CGCS Report Series, Ph.D. Thesis, Department of Earth, Atmospheric and Planetary Sciences, MIT, Report Nr. 59
1998

Terrestrial ecosystems have long been recognized as important sources of reactive hydrocarbons. One ecosystem type that has not previously been investigated is the subtropical evergreen forest category found in Southern China. To begin a study of this ecosystem, we conducted two campaigns. First, bi-monthly air samples were collected in stainless steel canisters over a 15 month period at Dinghushan Biosphere Reserve (DHSBR) in Guangdong, China and analyzed at MIT using capillary gas chromatography with flame ionization detection. DHSBR is both mountainous and covered 79% by forest and experiences hot, we summers and cool, dry winters. Much of the dominant subtropical vegetation in DHSBR is representative of the natural vegetation in a vast area of interior Southern China (23-32N, 100-120E), while the occasional tropical vegetation is representative of the natural vegetation of coastal Southern China. Seasonal variations in both isoprene and terpene concentrations were observed at DHSBR. Maximum isoprene mole fractions reached 7 ppb in the late summer afternoon compared to wintertime maximums of 0.1 ppb. Second, an in situ study was conducted during the summer of 1996. In addition to hourly NMHC samples, measurements of carbon monoxide (CO), nitrogen oxides (NOx), Photosynthetically Active Radiation (PAR), temperature, relative humidity, wind velocity and daily rainfall were recorded.
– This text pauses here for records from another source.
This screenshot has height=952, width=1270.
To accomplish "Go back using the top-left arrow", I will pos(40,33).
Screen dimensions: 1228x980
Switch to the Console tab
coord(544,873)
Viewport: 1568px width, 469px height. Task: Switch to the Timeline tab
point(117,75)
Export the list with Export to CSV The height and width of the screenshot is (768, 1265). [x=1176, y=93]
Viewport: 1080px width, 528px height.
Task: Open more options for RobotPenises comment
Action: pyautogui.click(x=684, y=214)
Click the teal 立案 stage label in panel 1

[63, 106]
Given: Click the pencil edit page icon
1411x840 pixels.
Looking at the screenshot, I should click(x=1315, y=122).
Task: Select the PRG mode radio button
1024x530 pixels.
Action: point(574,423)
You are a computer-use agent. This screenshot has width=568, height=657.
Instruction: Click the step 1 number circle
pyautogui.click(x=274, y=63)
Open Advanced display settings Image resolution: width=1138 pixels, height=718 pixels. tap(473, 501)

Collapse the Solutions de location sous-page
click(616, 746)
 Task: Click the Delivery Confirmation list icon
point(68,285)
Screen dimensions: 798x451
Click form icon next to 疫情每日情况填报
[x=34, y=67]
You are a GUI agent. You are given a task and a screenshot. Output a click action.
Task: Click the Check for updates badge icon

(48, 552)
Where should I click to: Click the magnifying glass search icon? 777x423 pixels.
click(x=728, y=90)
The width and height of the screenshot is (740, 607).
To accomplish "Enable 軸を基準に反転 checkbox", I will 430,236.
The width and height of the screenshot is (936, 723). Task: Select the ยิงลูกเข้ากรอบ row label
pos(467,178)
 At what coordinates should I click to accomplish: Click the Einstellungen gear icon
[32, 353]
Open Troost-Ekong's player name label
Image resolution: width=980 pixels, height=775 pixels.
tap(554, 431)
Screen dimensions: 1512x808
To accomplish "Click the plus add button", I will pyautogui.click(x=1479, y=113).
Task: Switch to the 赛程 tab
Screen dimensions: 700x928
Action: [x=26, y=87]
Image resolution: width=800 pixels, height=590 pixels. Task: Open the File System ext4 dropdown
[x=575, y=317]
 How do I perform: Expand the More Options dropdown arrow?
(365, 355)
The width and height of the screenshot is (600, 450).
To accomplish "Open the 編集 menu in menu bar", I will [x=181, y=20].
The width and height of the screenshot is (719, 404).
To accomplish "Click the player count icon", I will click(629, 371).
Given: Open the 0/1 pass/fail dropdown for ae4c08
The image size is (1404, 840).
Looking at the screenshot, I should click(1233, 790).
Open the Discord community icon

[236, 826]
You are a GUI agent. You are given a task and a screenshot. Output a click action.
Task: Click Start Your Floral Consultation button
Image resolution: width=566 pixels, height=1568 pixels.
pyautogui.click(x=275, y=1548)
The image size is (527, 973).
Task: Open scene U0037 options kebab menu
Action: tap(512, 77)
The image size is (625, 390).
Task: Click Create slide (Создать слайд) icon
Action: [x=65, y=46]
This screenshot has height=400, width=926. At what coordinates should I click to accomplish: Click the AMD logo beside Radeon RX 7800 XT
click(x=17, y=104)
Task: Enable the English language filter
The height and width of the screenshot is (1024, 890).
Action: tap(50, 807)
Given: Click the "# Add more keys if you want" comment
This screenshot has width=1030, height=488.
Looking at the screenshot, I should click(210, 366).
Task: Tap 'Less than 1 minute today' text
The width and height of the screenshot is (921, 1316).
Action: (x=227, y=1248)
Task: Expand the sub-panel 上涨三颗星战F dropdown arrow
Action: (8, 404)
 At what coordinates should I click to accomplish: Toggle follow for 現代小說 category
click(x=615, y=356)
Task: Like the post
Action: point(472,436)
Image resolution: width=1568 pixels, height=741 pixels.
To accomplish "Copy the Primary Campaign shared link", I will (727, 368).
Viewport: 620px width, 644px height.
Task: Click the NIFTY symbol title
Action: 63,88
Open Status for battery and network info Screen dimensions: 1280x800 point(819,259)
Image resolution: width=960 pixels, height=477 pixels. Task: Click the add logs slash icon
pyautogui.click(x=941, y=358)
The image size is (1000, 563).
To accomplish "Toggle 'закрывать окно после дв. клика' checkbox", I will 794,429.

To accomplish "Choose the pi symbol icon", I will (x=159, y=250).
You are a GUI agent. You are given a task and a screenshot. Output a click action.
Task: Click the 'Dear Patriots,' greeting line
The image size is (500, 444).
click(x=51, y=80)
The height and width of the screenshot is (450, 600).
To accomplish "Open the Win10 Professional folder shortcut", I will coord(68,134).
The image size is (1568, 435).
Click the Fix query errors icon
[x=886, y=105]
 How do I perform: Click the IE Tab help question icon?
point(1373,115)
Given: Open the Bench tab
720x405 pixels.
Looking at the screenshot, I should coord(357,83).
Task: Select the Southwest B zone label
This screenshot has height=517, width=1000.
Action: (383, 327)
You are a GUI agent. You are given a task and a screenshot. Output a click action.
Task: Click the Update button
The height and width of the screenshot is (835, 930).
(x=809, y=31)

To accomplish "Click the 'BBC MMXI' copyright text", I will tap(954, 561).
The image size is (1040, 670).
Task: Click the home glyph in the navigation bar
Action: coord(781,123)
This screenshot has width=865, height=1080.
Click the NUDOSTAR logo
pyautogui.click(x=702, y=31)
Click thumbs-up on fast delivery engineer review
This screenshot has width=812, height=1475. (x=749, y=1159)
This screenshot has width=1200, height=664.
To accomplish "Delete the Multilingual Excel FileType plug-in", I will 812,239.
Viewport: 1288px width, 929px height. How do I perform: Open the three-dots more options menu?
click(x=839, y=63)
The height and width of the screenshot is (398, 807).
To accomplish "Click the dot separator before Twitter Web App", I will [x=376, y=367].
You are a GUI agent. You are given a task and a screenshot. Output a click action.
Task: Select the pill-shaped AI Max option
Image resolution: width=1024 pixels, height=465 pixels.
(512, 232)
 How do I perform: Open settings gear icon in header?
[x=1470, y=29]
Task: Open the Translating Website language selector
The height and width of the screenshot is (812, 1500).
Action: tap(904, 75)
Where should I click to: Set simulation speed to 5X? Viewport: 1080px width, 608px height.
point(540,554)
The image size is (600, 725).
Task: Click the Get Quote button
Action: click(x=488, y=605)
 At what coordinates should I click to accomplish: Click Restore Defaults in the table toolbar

A study using a vegetation enclosure was also performed in order to estimate NMHC emissions from the individual major tree species in the forest reserve. The resulting isoprene emission estimate for this ecosystem was 8.6 ± 6.1 mg C m-2 h-1. Using these measurements, we have assessed the sensitivity of the emissions of isoprene to environmental variables and ecosystem speciation and the importance of these emissions to regional photochemistry. Estimates of atmospheric hydroxyl radical concentrations were made from the observed decay of reactive hydrocarbons, yielding 5.7 ± 2.8 x 106 molecules cm-3. Measurement of many hydrocarbons in addition to CO, NOx and wind information allowed identification of several characteristic air mass types observed during the in situ campaign.